Displacement of the distal fibula cannot normally be detected by x-ray. The mobility and position of the fibula must be assessed by palpation, not an easy task for untrained hands. When somatic dysfunction is diagnosed, various manipulative techniques can be used to restore normal position and movement of the fibula. The response is almost immediate. Patients, often athletes or dancers, are immensely appreciative.

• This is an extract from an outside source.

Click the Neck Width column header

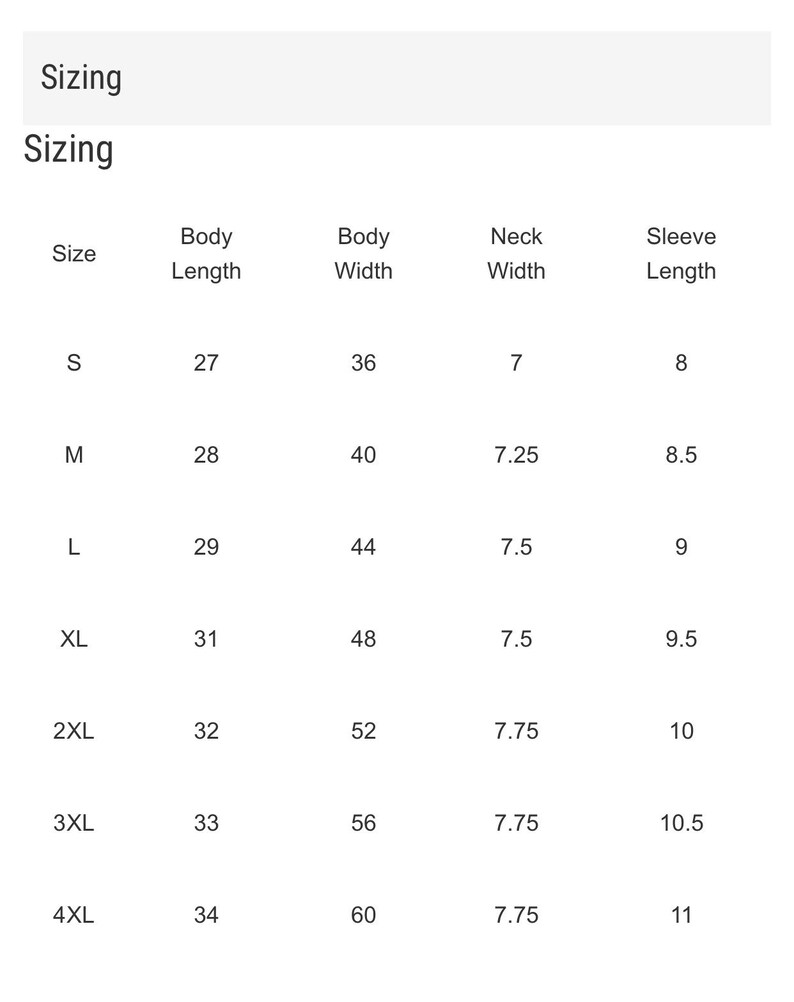516,254
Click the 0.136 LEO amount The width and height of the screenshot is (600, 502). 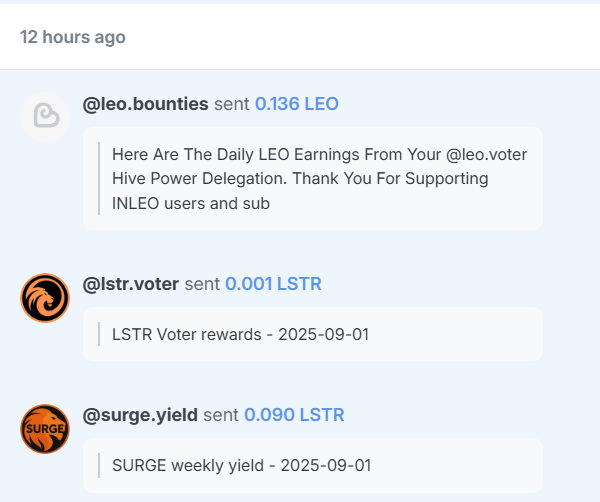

Neural therapy can fix it!
For those not trained in manual diagnosis or manipulation, neural therapy is an alternative method of treatment. It is very simple and is as effective as manipulation. But before describing its application, a few words about its rationale:
The displacement of a bone (or part of a bone) does not occur in a vacuum. The soft tissues connected to the bones determine where the bones sit and the tension in the tissues are regulated at least to a degree by the autonomic nervous system. As in the spinal column, neural therapy of the soft tissues surrounding the dysfunctional joint can correct the position and restricted movement of the joint. The technique, (described in my book) is the injection of "quaddles" or blebs of dilute procaine into the cutaneous or subcutaneous tissues overlying the area of concern, followed by a small bolus of procaine into a vein on the same side of the body as the joint being treated. In the case of the ankle, the quaddles are placed over the swollen area on the lateral aspect of the ankle.
The response is usually immediate: normal ankle movement is restored, pain is reduced and the swelling settles not long after. Usually only one treatment is required.